Steve

by Jason Davidson

Art: “He Always Leaves Me in the Rain” by Matt McCain

boyhood then is broken toys and nobody really knows
the avalanche of notes I kept sorted, annotated:
we told one another we were aliens in order to maintain
a safe distance while we touched, our bicycles making
dumb love beneath the underbrush and afterwards we
kept our tongues tamped down, zebras in a zoo, we were
soldiers with secret handshakes, you carried baby around
on your back, a dutiful baboon, a modern family, I thought
I had it down or figured out, children are sincere until
adulthood, I thought I loved you until you closed your eyes
at the top of the water slide, you said: “I am not like you.” 


a kind of comfort, then, my bike rusting in the rain,
a mirror of shame, all the truth of tutti-fruit.
in the middle of the night, I threw all the superheroes
out, practicing for another quiet burial, years later.
the limitations of our own restless expectations.  

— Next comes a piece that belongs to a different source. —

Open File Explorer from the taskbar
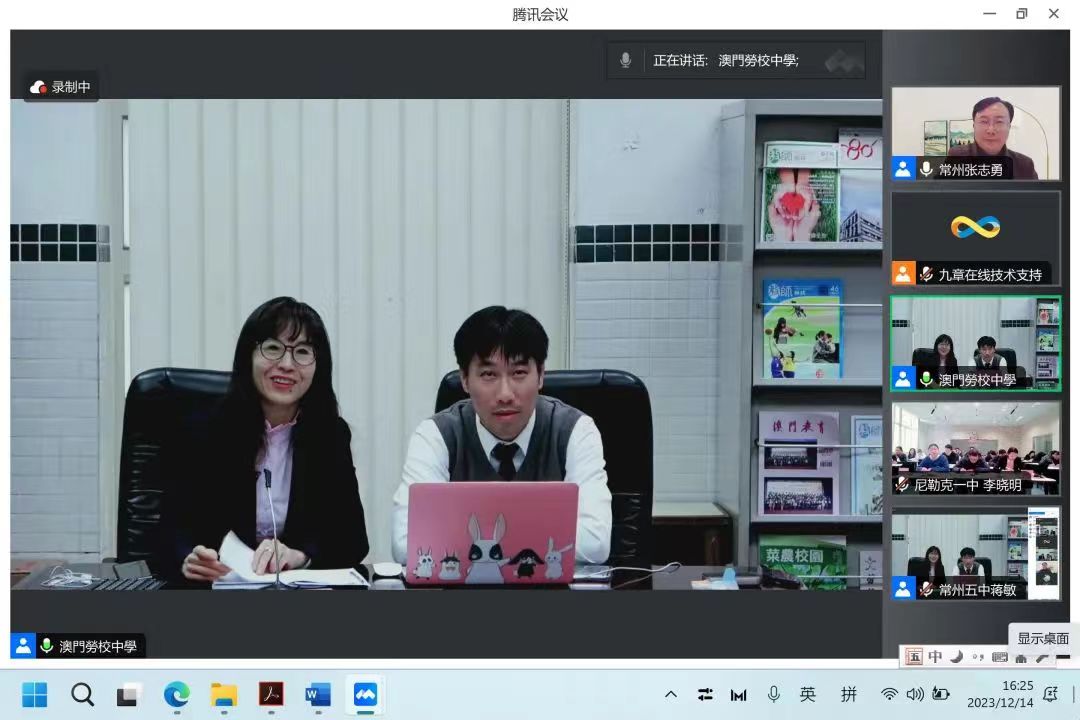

love leaves like that, sometimes in a huff, and I’m
dousing all the scrapes with lemon juice, I’m scrubbing
the salt into my wounds like a certain loon, and soon
I waited for your replacement, the chaste wife, so sure
of all the riches waiting in that black-hole afterlife.
do we replace people like clean underwear, naked
under there, restocking the meat counter with fresh
cases of protein, he waited with the car running, clever
thief, voice as low as rumbled thunder, skin as warm as
melted butter, stealing the steaks from me, just as the
man who was not my father stole them from the grocery.
I was orange blossom water, now, then, the closest I
would come to having a daughter, one moment only
a boy, the next a recipe there is no way to follow.

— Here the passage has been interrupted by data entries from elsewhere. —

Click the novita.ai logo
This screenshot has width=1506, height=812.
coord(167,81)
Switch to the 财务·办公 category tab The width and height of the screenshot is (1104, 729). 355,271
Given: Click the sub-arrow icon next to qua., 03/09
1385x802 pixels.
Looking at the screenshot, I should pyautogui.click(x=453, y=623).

Jason Davidson spent several years helping adults remember how to play make-believe again through the writing and production of over 200 works of surrealist, experiential and interactive theatre. He has sometimes been an educator, a coach and a cook. He has always been a poet. He lives on California’s Central Coast with his husband and small brood of four-legged children. He is currently working on finding a home for a full-length poetry manuscript and completing a novel. Jason can be reached at jasonwriteswords@gmail.com.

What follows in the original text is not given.